Driven cell cycle progression, associated with overexpression of CDK6 and Cyclin D2, is caused by checkpoint adaptation and apoptosis resistance. (A) Lysates from C1-C10 cells and human colonic epithelial cells (HCEC) were immunoblotted with anti-CDK4, -CDK6, -Cyclin D2, -CDK2, -Cyclin E, -CDK1, -Cyclin B1, and -β-actin antibodies. β-actin served as loading control, and fold expression relative to HCEC cells is given below the blots. (B) RNA from C1-C10 cells and HCEC cells was transcribed into cDNA, and real-time PCR was conducted for p21^WAF1 mRNA and β2-Microglobulin mRNA expression. (C) H₂O₂-treated C10 cells showed S and G2/M arrest after 24 hrs and increased G1 cell population but no apoptosis induction (Pre-G1) after 48 and 72 hrs.

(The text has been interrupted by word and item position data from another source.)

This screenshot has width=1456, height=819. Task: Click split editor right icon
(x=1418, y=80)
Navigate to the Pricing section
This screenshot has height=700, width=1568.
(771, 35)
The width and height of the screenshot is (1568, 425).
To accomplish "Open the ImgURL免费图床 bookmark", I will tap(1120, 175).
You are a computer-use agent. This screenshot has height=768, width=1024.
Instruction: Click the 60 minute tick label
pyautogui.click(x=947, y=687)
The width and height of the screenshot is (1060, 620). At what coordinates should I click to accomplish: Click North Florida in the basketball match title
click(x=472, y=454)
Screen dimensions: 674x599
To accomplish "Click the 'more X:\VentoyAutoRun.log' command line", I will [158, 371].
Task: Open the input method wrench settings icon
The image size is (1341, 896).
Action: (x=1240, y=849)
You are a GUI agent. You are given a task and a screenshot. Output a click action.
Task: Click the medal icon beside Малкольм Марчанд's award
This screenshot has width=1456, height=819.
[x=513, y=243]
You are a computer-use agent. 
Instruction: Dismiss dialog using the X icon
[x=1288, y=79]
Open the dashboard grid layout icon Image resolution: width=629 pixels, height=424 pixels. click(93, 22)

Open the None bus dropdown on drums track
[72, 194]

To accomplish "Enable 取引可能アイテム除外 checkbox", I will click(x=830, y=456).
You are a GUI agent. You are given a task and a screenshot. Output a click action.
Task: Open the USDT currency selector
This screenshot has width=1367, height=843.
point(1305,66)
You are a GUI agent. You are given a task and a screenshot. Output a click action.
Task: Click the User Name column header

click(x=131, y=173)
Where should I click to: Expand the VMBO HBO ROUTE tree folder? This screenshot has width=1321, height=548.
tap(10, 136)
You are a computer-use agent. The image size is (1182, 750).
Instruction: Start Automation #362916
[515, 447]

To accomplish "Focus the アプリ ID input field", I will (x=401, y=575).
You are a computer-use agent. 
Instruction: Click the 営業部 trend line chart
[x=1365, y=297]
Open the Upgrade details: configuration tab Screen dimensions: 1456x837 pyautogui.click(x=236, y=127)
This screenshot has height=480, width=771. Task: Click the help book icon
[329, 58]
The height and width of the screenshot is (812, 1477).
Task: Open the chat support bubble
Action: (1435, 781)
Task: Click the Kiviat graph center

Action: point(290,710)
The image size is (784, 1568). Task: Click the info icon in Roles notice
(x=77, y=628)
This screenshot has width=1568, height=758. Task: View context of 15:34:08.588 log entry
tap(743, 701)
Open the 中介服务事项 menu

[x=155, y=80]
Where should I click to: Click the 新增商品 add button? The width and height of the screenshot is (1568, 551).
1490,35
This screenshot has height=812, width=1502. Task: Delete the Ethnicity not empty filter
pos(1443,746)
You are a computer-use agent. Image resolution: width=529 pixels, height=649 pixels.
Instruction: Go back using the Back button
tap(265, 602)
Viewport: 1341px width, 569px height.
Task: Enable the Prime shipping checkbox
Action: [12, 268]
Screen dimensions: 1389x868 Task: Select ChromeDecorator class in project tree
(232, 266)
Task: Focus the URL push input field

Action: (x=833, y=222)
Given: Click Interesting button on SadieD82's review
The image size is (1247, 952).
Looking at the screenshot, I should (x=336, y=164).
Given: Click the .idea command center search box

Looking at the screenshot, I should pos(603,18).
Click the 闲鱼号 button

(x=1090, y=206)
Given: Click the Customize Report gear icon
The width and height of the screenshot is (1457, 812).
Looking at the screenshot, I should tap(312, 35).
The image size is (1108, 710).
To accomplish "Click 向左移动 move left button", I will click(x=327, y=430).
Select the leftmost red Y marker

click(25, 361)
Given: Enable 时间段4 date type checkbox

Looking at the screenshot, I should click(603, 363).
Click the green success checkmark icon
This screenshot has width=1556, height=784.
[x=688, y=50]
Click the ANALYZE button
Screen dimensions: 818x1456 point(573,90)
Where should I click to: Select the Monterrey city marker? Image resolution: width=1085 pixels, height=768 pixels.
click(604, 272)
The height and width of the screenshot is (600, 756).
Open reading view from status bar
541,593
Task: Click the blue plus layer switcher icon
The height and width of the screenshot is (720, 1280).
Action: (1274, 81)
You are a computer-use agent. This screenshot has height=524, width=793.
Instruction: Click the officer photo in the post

The data are representative of three independent experiments.

Figure 7

Proposed molecular mechanisms underlying driven cell cycle progression in the in vitro model of ulcerative colitis. (A) Increased proliferation showed a sinusoidal pattern consisting of maxima 1 and 2. Permanent molecular events were displayed by an arrow above the proliferation curve. (B) We suggest a model involving an interplay of selective JNK inactivation and p21^WAF1 down-regulation, selective JNK activation, AP-1 components and β-catenin/TCF4-signalling. Two molecular events may finally lead to p21^WAF1 down-regulation: selective JNK inactivation and β-catenin/TCF4-dependent suppression of p21^WAF1.